Versatile Express randomly fails to boot - Versatile Express to be removed from nightly testing
Sudeep Holla
sudeep.holla at arm.com
Mon Mar 16 12:16:05 PDT 2015
On 16/03/15 18:16, Russell King - ARM Linux wrote:
> On Mon, Mar 16, 2015 at 05:47:46PM +0000, Sudeep Holla wrote:
>> Hi Russell,
>>
>> I was able to see exact behaviour on my VExpress setup with CA9X4 core-tile.

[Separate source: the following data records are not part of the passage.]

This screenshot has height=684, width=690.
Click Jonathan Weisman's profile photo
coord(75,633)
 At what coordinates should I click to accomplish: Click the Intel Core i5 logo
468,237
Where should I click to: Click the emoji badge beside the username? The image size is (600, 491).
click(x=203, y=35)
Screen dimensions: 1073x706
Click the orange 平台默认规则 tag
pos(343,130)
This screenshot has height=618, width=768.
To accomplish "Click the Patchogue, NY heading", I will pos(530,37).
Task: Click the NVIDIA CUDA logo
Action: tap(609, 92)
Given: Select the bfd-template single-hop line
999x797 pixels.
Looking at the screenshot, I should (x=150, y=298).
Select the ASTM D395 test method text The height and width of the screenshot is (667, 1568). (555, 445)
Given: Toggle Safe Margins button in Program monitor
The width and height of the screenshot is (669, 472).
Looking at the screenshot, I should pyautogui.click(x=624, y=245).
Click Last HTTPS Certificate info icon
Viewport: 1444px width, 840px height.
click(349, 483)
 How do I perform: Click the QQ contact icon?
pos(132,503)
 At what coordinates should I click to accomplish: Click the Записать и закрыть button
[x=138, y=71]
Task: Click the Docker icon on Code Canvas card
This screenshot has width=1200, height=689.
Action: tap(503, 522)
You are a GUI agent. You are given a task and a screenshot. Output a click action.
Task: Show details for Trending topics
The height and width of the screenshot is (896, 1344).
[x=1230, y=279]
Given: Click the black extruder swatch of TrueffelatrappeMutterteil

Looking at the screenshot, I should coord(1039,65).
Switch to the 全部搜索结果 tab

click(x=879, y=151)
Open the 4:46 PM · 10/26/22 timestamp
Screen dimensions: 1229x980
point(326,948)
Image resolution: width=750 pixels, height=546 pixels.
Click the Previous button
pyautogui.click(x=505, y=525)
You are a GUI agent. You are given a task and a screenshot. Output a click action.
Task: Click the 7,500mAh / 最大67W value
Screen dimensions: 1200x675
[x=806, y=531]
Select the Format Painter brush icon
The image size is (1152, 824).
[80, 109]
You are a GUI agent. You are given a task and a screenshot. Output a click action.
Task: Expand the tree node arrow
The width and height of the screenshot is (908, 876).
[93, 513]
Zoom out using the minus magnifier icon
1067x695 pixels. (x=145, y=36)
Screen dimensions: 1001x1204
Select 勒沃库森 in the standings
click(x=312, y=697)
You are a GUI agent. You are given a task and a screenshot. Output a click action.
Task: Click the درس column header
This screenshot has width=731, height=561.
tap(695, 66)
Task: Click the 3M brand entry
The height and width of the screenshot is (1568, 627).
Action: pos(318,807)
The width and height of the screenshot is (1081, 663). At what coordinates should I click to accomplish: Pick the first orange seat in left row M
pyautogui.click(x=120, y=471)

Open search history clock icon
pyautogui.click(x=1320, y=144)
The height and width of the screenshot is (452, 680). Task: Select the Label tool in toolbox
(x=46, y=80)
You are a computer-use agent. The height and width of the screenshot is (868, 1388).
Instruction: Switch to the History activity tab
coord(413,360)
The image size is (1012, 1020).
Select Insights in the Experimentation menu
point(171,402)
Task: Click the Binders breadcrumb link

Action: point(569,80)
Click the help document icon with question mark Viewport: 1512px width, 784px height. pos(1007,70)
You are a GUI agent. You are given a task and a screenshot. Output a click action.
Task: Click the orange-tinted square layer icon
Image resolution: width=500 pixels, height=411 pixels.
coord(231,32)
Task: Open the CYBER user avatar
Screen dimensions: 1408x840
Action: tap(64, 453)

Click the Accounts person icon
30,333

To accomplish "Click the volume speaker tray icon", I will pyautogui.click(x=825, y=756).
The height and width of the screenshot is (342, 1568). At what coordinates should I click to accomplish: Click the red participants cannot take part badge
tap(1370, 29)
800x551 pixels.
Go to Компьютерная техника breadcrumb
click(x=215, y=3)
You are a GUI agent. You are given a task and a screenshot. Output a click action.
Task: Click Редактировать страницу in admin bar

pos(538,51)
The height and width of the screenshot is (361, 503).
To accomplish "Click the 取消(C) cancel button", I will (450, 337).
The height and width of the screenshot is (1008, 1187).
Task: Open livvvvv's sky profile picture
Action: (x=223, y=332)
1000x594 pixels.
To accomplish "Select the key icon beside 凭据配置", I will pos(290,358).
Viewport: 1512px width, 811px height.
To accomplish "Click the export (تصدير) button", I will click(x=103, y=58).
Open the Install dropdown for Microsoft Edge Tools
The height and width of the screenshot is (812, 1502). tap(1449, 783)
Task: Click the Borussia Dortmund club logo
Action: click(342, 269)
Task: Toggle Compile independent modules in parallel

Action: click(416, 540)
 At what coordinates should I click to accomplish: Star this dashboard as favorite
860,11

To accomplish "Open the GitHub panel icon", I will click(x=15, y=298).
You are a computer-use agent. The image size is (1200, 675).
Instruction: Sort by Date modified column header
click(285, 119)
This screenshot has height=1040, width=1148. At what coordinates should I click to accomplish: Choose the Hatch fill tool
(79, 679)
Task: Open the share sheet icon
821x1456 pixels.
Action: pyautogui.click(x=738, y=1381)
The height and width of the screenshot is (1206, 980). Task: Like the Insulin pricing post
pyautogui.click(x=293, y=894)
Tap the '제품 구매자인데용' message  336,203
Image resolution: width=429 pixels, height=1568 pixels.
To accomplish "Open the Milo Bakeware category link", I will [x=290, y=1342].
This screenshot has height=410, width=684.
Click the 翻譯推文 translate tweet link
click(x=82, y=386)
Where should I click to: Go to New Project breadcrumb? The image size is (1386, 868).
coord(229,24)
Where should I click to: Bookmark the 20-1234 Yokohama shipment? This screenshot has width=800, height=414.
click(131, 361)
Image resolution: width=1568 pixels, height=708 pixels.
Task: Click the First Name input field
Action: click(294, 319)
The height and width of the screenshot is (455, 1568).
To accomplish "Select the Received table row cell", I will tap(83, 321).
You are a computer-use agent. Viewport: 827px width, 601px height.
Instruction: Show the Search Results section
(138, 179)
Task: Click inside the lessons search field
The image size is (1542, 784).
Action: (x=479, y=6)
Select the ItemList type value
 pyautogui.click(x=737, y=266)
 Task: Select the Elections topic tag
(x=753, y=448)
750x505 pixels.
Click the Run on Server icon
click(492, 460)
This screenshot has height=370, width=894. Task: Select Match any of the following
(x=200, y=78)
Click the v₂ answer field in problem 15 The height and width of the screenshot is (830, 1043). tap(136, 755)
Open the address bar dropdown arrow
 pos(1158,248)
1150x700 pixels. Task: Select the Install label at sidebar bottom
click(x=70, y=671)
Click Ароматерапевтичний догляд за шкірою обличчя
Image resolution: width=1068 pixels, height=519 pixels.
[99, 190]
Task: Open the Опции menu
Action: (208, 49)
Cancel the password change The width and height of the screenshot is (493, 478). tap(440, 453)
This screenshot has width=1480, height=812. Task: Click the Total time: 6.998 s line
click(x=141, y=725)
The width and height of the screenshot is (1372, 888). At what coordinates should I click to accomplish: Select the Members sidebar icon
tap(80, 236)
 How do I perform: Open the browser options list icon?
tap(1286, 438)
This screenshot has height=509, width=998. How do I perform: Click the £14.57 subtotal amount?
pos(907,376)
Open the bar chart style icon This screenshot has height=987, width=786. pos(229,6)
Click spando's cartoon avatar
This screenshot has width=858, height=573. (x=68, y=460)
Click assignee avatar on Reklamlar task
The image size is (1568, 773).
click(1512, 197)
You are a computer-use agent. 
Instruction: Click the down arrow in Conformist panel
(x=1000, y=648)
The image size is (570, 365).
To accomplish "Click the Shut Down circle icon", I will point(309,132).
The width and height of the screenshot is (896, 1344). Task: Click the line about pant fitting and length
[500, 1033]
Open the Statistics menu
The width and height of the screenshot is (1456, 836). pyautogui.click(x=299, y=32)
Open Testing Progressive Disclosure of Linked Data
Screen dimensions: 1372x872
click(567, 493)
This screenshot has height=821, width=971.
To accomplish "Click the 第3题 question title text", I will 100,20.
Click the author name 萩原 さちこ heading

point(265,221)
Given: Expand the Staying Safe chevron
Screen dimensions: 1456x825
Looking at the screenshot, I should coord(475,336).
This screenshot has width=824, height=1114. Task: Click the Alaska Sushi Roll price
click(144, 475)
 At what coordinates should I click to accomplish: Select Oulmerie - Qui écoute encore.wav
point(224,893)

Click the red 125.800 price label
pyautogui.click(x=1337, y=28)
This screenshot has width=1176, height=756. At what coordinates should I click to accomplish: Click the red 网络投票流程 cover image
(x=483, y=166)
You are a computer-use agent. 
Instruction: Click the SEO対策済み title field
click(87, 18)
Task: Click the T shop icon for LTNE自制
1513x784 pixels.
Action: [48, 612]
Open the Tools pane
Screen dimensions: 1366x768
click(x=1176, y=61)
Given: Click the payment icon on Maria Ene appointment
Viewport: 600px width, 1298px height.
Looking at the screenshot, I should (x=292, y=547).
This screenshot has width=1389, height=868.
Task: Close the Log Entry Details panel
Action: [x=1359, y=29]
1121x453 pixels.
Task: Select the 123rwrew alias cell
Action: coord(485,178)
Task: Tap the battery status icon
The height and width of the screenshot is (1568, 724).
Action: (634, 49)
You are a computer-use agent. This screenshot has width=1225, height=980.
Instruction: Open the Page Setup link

>> Few observations from my side:
>>
>> 1. This issue can be reproduced even on v3.19
>> 2. As you suspected L2C, I tried disabling L2C and it seems to solve
>> the issue
>
> My L2C says it's cache ID is 0x410000c3 - which is indeed a L2C-310, but
> with an undocumented revision ID of 3, which as far as we can make out,
> it's a R1Px where x > 0.
>
>> 3. Since it's very random and enabling LL_DEBUG made it difficult to
>> reproduce the issue, I tried to dump the stack using DS5 debugger
>> 4. The stack is exactly same always both on v4.0-rc* and v3.19 kernel
>> and on multiple runs
>
> Hmm, I haven't seen them before I moved to 4.0-rc3 - before then my
> nightly boot tests (which run two boots on the platform each night)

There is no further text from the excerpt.